■ **Testo fornito**
┏━━

«Voleva uccidere», il vigile sotto accusa

«Voleva uccidere», il vigile sotto accusa

MilanoTanti dubbi, troppe incongruenze, molta amarezza. Con il passare delle ore la vicenda del pregiudicato cileno di 28 anni ucciso lunedì pomeriggio al parco Lambro da un vigile della polizia locale dopo un inseguimento in auto sta assumendo un aspetto completamente diverso da quello delineato dalle ricostruzioni iniziali rivelatesi quanto meno inesatte, se non addirittura false. Si aggrava così la posizione del vigile 36enne che ha sparato, il milanese Alessandro Amigoni, che già non ci faceva una gran figura nel profilo da «Rambo» rintracciabile su Facebook. L’uomo, dopo un interrogatorio-fiume protrattosi fino alle 23 di lunedì davanti al pm Roberto Pellicano e dopo un’iniziale denuncia per eccesso colposo in legittima difesa, ora risulta indagato per omicidio volontario. E non si esclude del tutto che, nelle prossime ore, possano scattare per lui delle misure cautelari. Intanto già ieri Amigoni è stato trasferito dal nucleo antiabusivismo commerciale all’ufficio procedure sanzionatorie, senza arma e con un incarico d’ufficio amministrativo. E, forse consapevole di quel che lo aspetta, ha scelto di farsi difendere dall’avvocato Giampiero Biancolella, penalista di fama a Milano.

┗━━

■ **Esercizio A**
Risponda alle seguenti domande sull'articolo relativo al vigile di Milano:
(i) Quanti anni aveva il pregiudicato cileno ucciso al parco Lambro?
(ii) Per quale reato risulta ora indagato il vigile?
(iii) Quale avvocato ha scelto per la propria difesa?
■ **Esercizio B**
Prosegua l'articolo sul vigile milanese indagato per l'uccisione del pregiudicato cileno, riprendendo subito dopo l'ultima frase riportata.

Voci salvate:
┏━━

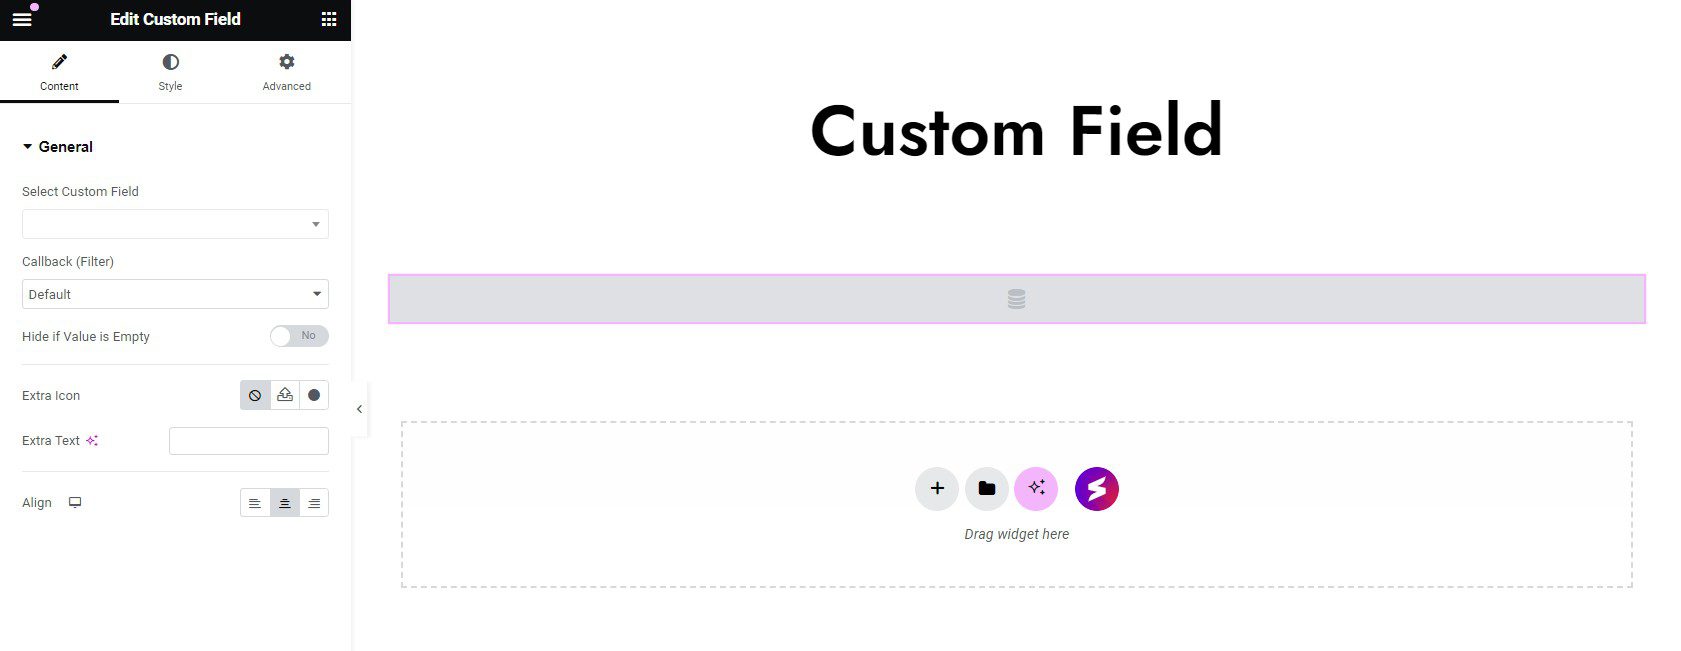Viewport: 1681px width, 651px height.
Task: Open the Shutterstock images icon on canvas
Action: (1096, 488)
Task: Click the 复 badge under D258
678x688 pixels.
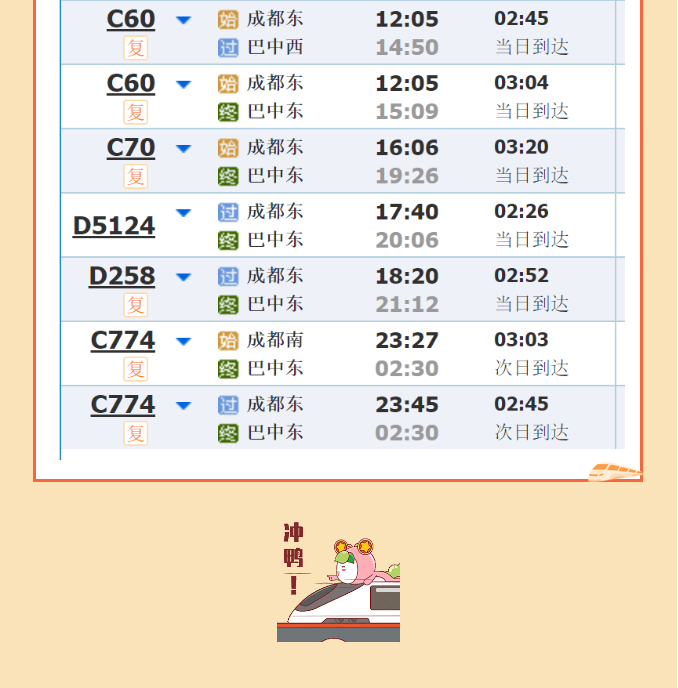Action: pyautogui.click(x=136, y=305)
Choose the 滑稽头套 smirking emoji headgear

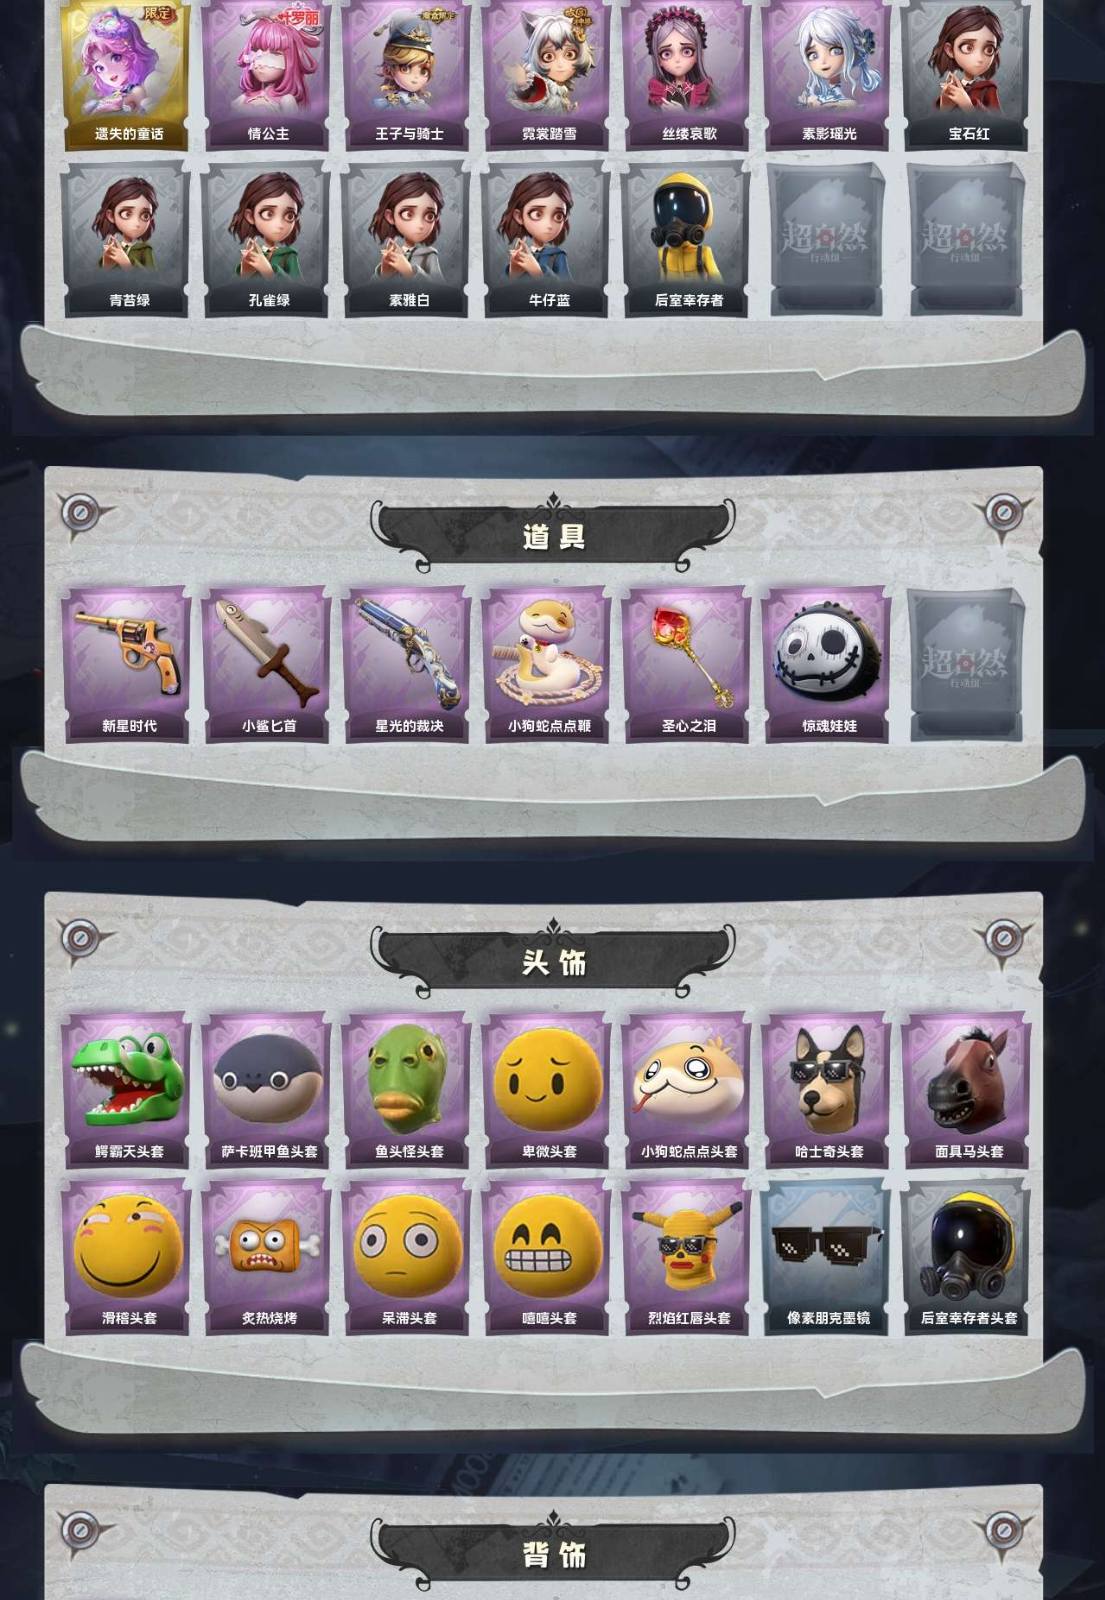click(127, 1257)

┗━━

■ **Risposta A**
(i) 28 anni.
(ii) Omicidio volontario.
(iii) Giampiero Biancolella, penalista di fama a Milano.

■ **Risposta B**
La dinamica dei fatti - che da subito non ha mai convinto del tutto anche gli investigatori della squadra mobile che indagano sul fatto e che, prima di qualsiasi dichiarazione pubblica, si sono riservati l’attenta visione delle telecamere della zona - sarebbe diversa da quella emersa in un primo momento. Il vigile, infatti, come spiegano i verbali della Procura, avrebbe colpito il fuggitivo Marcelo Valentino Gomez Cortes senza una «reale minaccia». E a confermare questa versione dei fatti sarebbero anche le ammissioni degli altri tre colleghi (e non uno, come affermato lunedì dalla polizia locale, ndr) che, al momento del fatto, si trovavano con Amigoni. E che, già la sera dell’interrogatorio in Procura, avrebbero iniziato a prendere le distanze dalla versione di Amigoni, sostenendo davanti al giudice di non aver mai visto un’arma nelle mani dei fuggitivi.
Gli aspetti da chiarire sono ancora tanti. Quello che più interessa la polizia - la dinamica dei fori d’entrata e d’uscita sul corpo del cileno - sarà rivelato probabilmente domani dagli esiti dell’autopsia sul cadavere del cileno. In ogni caso i primi esami del medico legale intervenuto al parco Lambro avrebbero dato alcune indicazioni che farebbero vacillare la testimonianza dei vigili coinvolti nel fatto. A questo punto gli investigatori della squadra mobile non se la sentono di escludere completamente che la vittima possa essere stata colpita addirittura mentre era di spalle. E, nemmeno, che i due fuggitivi, non fossero armati. A conferma di questo sospetto il racconto lucido di un «testimone oculare» dei fatti, un passante intervistato ieri da TgCom24 e che sostiene proprio che i due immigrati in fuga non avrebbero avuto armi con loro.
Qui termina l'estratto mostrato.